La loi canadienne sur les mesures d’urgence peut être invoquée en cas de «crise nationale» et donne au pouvoir fédéral davantage de pouvoirs pour y mettre fin en lui permettant d’autoriser «à titre temporaire des mesures extraordinaires». «Le gouvernement peut réquisitionner des biens, des services, des personnes. Le gouvernement peut dire aux gens où aller, où ne pas aller. Il y a vraiment peu de limites à ce que peut faire le gouvernement», détaille Geneviève Tellier, professeure d’études politiques à l’université d’Ottawa.
Plusieurs Premiers ministres provinciaux ont pour leur part exprimé avant la prise de parole de Justin Trudeau leur opposition à la mise en place de cette disposition, qui correspond à un état d’urgence national.
Deuxième recours à la loi en temps de paix
Pas de quoi dissuader les manifestants pour autant. «Je veux maintenant m’adresser au Premier ministre : peu importe ce que vous faites, on ne lâchera rien», avait prévenu Tamara Lich, l’une des leaders du convoi dit «de la liberté», lors d’une conférence de presse tenue dans l’heure qui précédait l’annonce du gouvernement canadien.

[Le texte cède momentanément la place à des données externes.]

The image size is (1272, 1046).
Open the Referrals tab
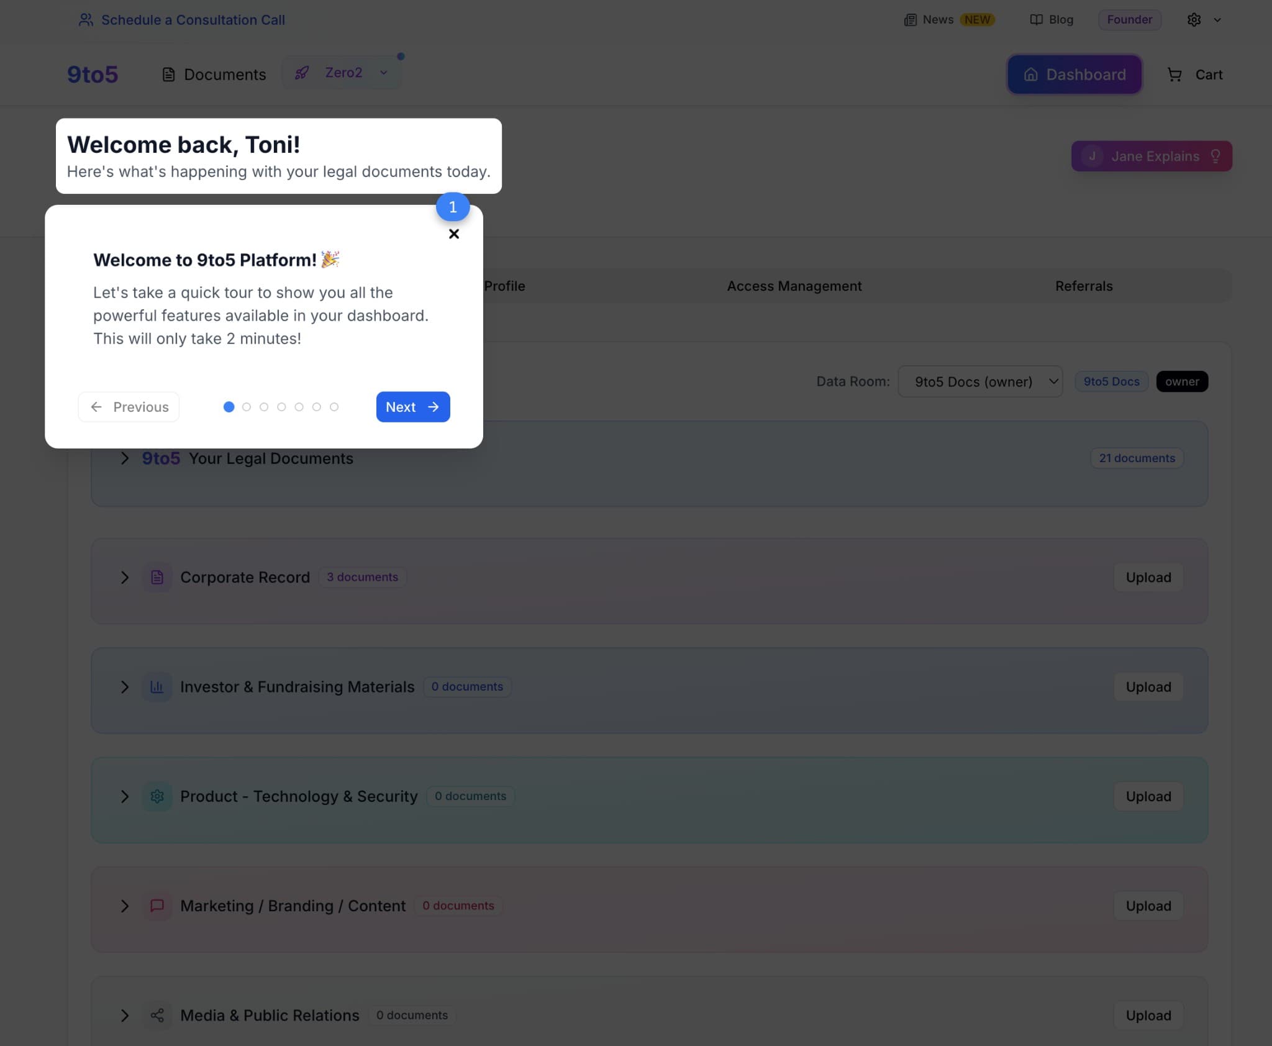point(1083,286)
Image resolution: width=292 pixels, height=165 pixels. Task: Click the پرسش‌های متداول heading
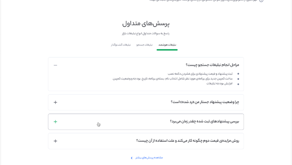pos(146,24)
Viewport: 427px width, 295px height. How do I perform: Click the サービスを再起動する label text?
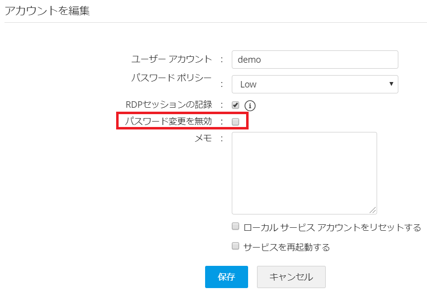click(x=287, y=247)
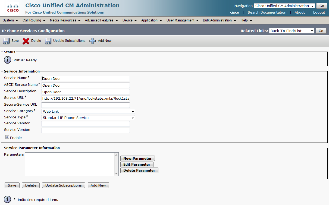Open the Call Routing menu
This screenshot has height=205, width=329.
click(x=34, y=20)
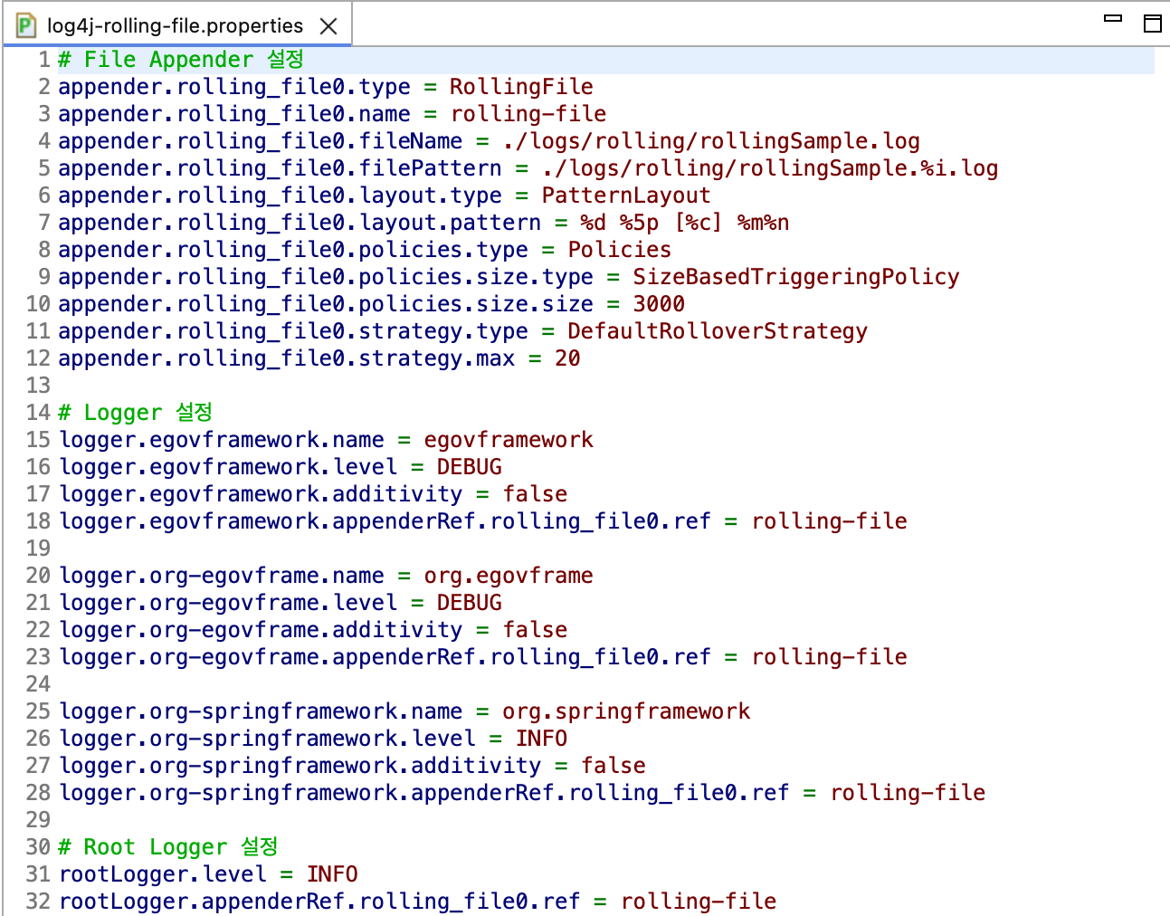Minimize the editor area
Viewport: 1170px width, 916px height.
pyautogui.click(x=1113, y=19)
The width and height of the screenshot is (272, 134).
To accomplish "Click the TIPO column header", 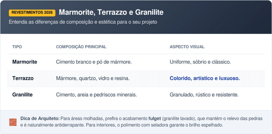I will 17,47.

La mobilisation canadienne, inédite, continue de faire des émules ailleurs dans le monde. Après des manifestations similaires en Australie et en Nouvelle-Zélande, des milliers de voitures et de camions en Israël ont rallié Jérusalem depuis plusieurs villes du pays. En Europe, après avoir convergé vers Paris samedi, une partie des convois d’opposants aux restrictions sanitaires, dits «de la liberté», sont arrivés à Bruxelles, où la manifestation a été interdite, tandis que la police a bloqué une trentaine de véhicules en amont.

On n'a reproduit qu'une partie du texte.